Data to process:
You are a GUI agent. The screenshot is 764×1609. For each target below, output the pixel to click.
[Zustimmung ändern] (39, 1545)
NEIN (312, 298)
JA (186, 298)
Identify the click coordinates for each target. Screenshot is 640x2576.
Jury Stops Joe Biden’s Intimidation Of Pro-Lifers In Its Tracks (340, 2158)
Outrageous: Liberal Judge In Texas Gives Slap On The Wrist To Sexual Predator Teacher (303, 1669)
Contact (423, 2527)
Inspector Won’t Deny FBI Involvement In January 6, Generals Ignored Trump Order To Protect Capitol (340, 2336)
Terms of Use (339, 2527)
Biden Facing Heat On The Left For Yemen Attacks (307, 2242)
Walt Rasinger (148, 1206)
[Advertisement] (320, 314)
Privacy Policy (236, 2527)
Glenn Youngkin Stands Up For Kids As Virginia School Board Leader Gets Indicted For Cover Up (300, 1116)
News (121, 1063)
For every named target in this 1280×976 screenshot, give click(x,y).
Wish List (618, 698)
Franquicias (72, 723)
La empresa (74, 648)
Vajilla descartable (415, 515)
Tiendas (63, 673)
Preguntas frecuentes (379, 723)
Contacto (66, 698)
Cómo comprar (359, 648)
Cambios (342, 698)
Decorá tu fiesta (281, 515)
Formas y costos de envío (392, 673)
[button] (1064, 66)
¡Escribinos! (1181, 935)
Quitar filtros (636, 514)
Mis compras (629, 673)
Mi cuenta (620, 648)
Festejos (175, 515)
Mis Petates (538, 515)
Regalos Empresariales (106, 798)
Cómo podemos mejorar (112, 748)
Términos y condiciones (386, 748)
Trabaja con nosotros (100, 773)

Exercise prompt: Put the lines of the data above, from the line containing "NEIN (312, 298)" through the line containing "Tiendas (63, 673)", into a JSON list of strings with one string per line, skipping any blank lines.

Result for this task:
[
  "NEIN (312, 298)",
  "JA (186, 298)",
  "Identify the click coordinates for each target. Screenshot is 640x2576.",
  "Jury Stops Joe Biden’s Intimidation Of Pro-Lifers In Its Tracks (340, 2158)",
  "Outrageous: Liberal Judge In Texas Gives Slap On The Wrist To Sexual Predator Teacher (303, 1669)",
  "Contact (423, 2527)",
  "Inspector Won’t Deny FBI Involvement In January 6, Generals Ignored Trump Order To Protect Capitol (340, 2336)",
  "Terms of Use (339, 2527)",
  "Biden Facing Heat On The Left For Yemen Attacks (307, 2242)",
  "Walt Rasinger (148, 1206)",
  "[Advertisement] (320, 314)",
  "Privacy Policy (236, 2527)",
  "Glenn Youngkin Stands Up For Kids As Virginia School Board Leader Gets Indicted For Cover Up (300, 1116)",
  "News (121, 1063)",
  "For every named target in this 1280×976 screenshot, give click(x,y).",
  "Wish List (618, 698)",
  "Franquicias (72, 723)",
  "La empresa (74, 648)",
  "Vajilla descartable (415, 515)",
  "Tiendas (63, 673)"
]